Wednesday, 20 April 2016

Turnbull v Shorten: six things we know about the election campaign

Cutting through the hyperbole about Malcolm Turnbull’s “risky roll of the dice” and the predictable posturing about who can claim to be the underdog, let’s focus on what we know about the looming election campaign. The polls look fairly close but a lot can change in 74 days.

Momentum

“The big mo” is favouring Labor. The trends in the two-party preferred vote (Labor now level pegging or slightly ahead), satisfaction rating (Turnbull plummeting but still ahead, Bill Shorten rising) and preferred prime minister (Turnbull still ahead but his lead has been halved) are all favouring the ALP. And “events” – the great imponderables of campaigns – have also been helping Labor. The Panama papers and revelations about tax avoidance and minimisation have bolstered Labor’s policy that revenue can be raised from closing loopholes without adding to the tax burden of ordinary households. The division and leaks have been on the government side. The government is banking on the 3 May budget to change the policy momentum – it can probably only cross its collective fingers about the leaks.

The swing

In real terms, the Coalition is still ahead. Labor needs a uniform swing of 4.3% and needs to win 21 seats to claim victory. Translating even the most favourable two-party preferred vote (51:49) to actual seats does not ensure a Labor win. The average of the current polls would still see a clear Coalition victory.

Labor’s soft primary vote

Labor’s primary vote is somewhere between 33% and 36%, depending on the poll. Labor has never won with a primary vote that low. Even in 2010, when Julia Gillard negotiated her way into government in a hung parliament, the primary vote was 37.9%.
The swing will not be uniform. Nationwide polls hide big variations on the ground. In last year’s UK election, the national polls predicted the Conservatives and Labour would be neck-and-neck but seat variations and a highly targeted marginal seat campaign, run by the Australian Liberal party strategists Crosby Textor, helped take David Cameron to a decisive victory. Many of the marginal seats being defended by the major parties in Australia are in outer suburban or regional areas and strategists on both sides say regional variations are “very volatile”, largely because of a sense of uncertainty about the future of the economy and jobs.
Shorten is targeting these seats – often with lower than average household incomes and higher than average unemployment – with his message of “economic nationalism”, pledges to protect manufacturing jobs and maintain essential services by closing tax loopholes enjoyed by “the top end of town”. He is targeting Turnbull in not very subtle fashion as the representative of the aforementioned “top end”.
Labor sources say Turnbull’s talk about “agility” and “innovation” goes down like a lead balloon in these electorates. The Coalition is appealing to the same change-weary voters with the message that Turnbull is a better bet to deliver economic and political stability and Shorten is untested, uninspiring and a risk. They point to the fact that voters remain uncertain about Shorten and Labor.
The parties are already wheeling out these pitches. The deputy prime minister, Barnaby Joyce, said on Tuesday the choice was between “someone who has made a quid in their life, made a success of their life, or a nation run by Bill Shorten”. Shorten says the “contest is between Labor putting people first and a Liberal party looking after vested interests and the big banks”.

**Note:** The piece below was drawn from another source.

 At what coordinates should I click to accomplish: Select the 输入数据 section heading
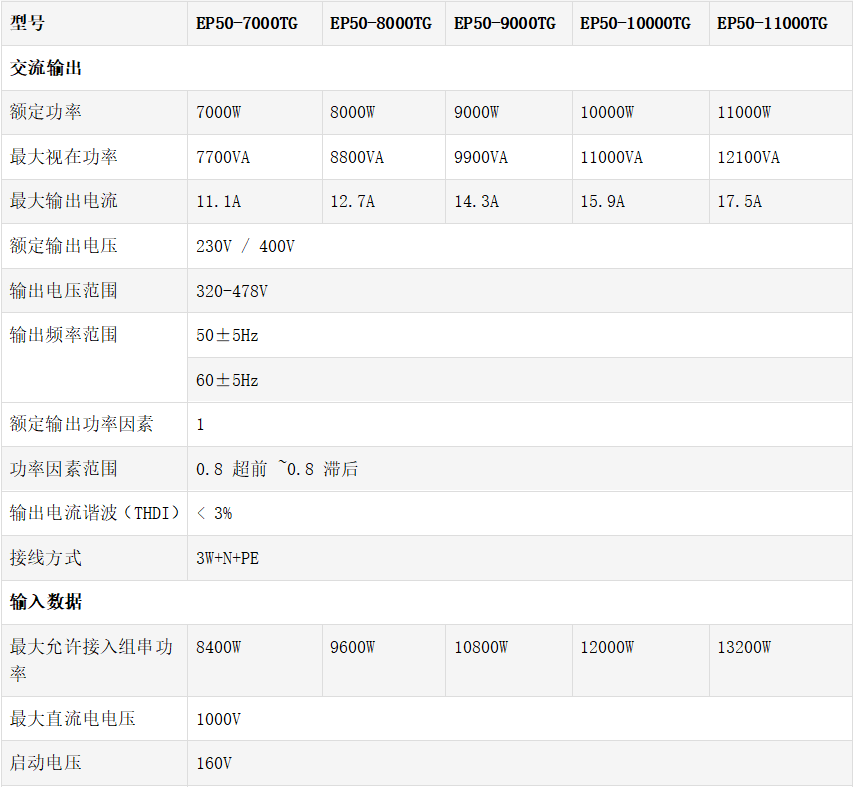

The DD trigger is not the campaign

The current debate – the Coalition talking about the need for a “tough cop” to rein in the construction unions (the technical trigger for the double-dissolution poll) and Labor talking about the need for a royal commission into the banks – fits each party’s broad election theme but these issues will inevitably fade in importance as the campaign proper takes hold.

And what we don’t know ...

Unusually for this point in a political cycle, a large part of both the government’s and the opposition’s election policy offering remains unknown. Which brings us back to the point that a lot can change in 74 days.